Development and Evaluation of a Task-Adaptive and Hierarchical Deep Learning Framework for Multitype Damage Detection in Reinforced Concrete Structures

With the rapid advancement of deep learning, automated inspection of reinforced concrete (RC) structures has become increasingly viable. However, existing models are typically task-specific, limiting their utility across diverse scenarios. This study proposes a unified hierarchical deep learning framework that integrates lightweight classification, near real-time object detection, and pixel-level segmentation to support comprehensive multidamage detection in RC structures. The proposed MobileNet-MHA model, augmented with multihead attention, offers an efficient balance between speed and accuracy for initial screening.
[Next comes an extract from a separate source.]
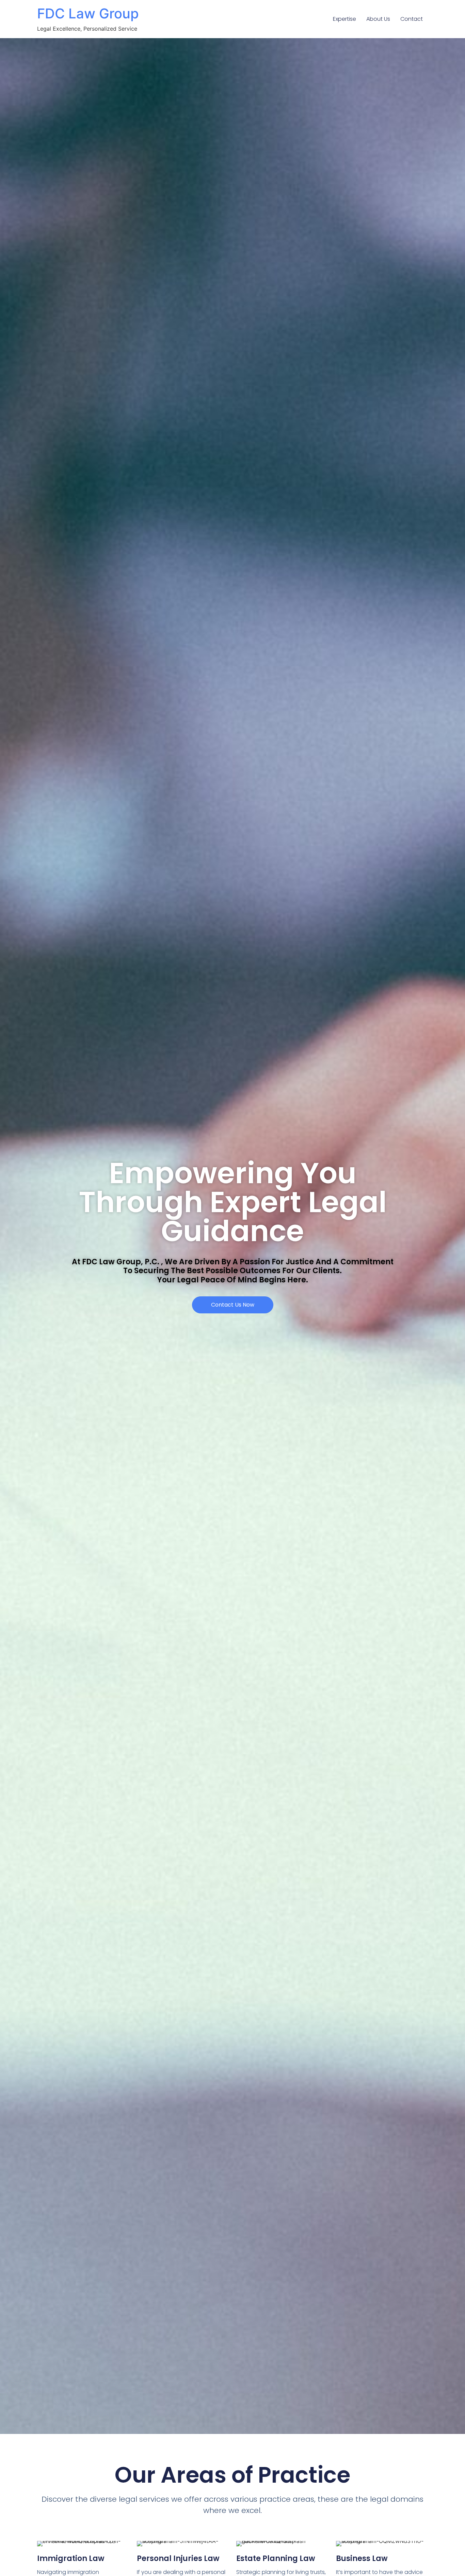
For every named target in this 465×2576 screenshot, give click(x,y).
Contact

YOLOv11 and DeepLab v3+ are further employed for localized damage detection and precise boundary segmentation. Experimental results demonstrate robust performance across five damage types—cracks, spalling, rebar exposure, rebar corrosion, and crushing—even in complex structural scenes. Importantly, this work also conducts a detailed performance bias analysis, revealing that semantic similarity and data imbalance significantly affect recognition reliability, particularly for rebar-related defects. These findings underscore the potential of this task-adaptive framework for deployment in emergency assessments, maintenance planning, and long-term monitoring of RC infrastructures. © 2026 American Society of Civil Engineers.